Assignment: Transcribe exactly the stretch of lines beginning at the one containing "Task: Click the red X delete object icon" and closing with the last line of the entries below. Omit images.

Recorded data:

⟨

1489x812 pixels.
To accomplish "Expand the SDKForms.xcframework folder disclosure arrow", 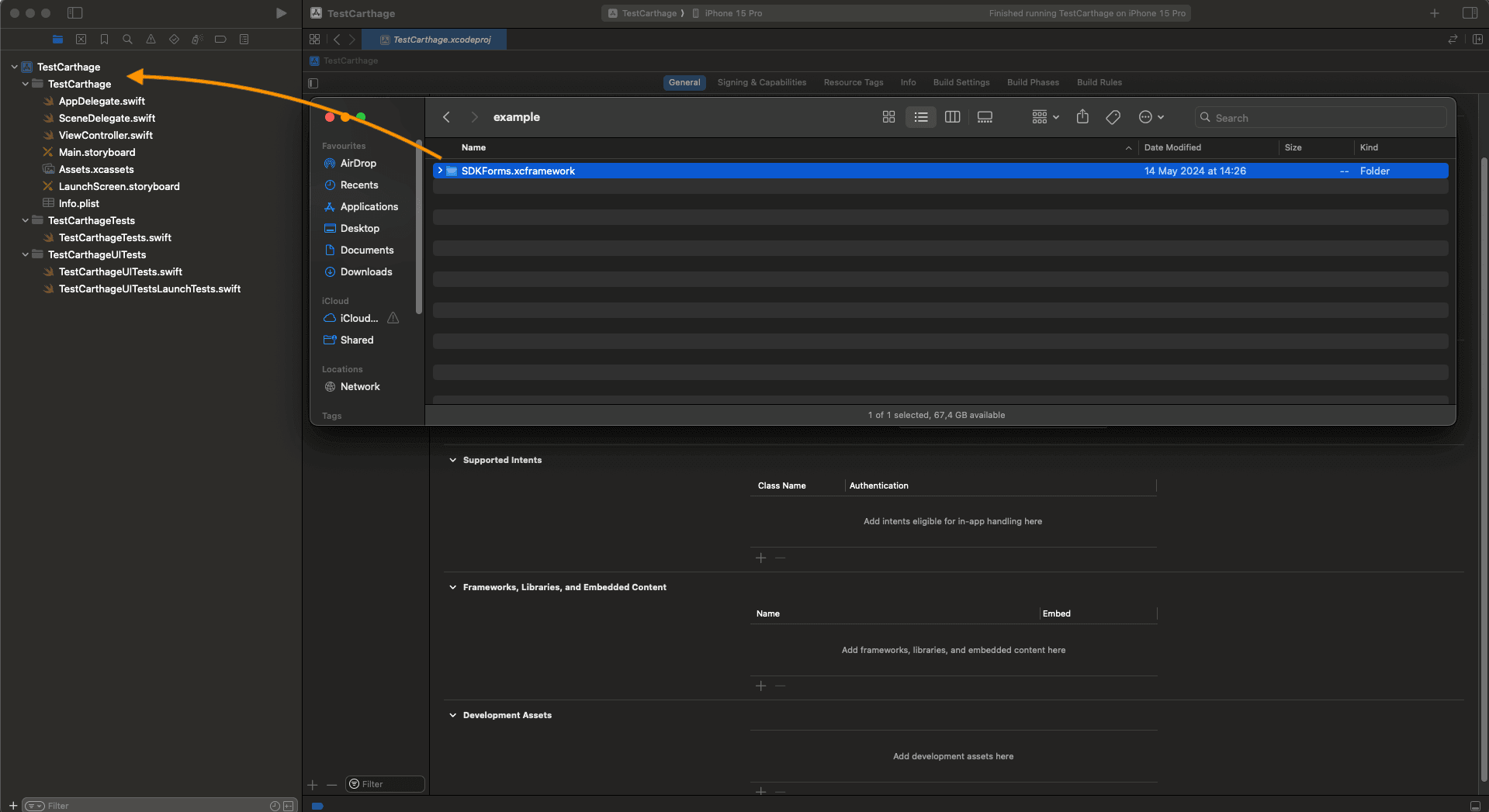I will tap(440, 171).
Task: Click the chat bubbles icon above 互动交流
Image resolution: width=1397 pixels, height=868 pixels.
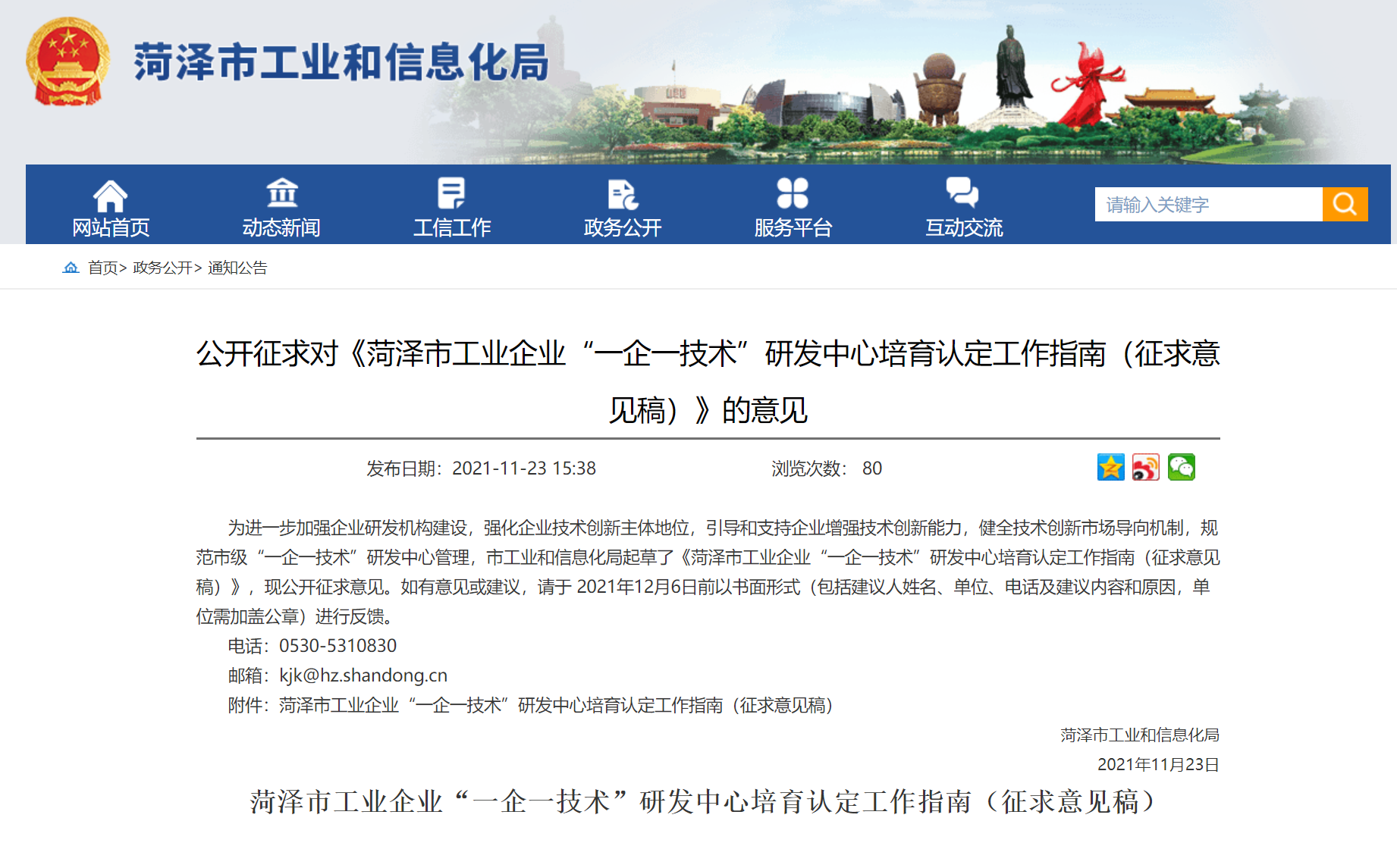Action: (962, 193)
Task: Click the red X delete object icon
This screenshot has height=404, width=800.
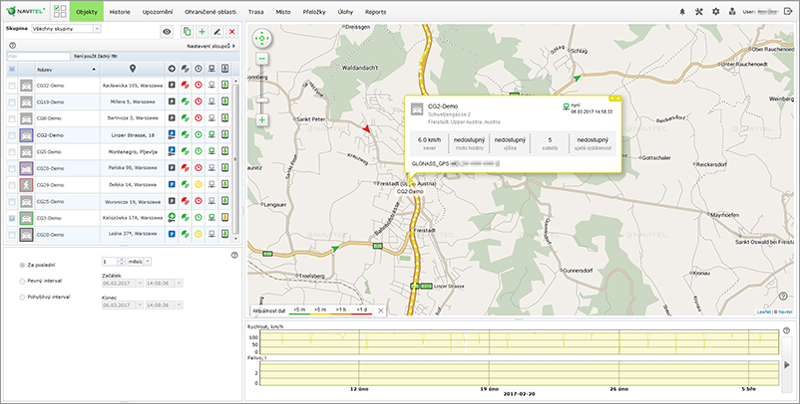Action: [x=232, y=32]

⟩

Task result:
Task: Click the red X delete object icon
This screenshot has height=404, width=800.
Action: [x=232, y=32]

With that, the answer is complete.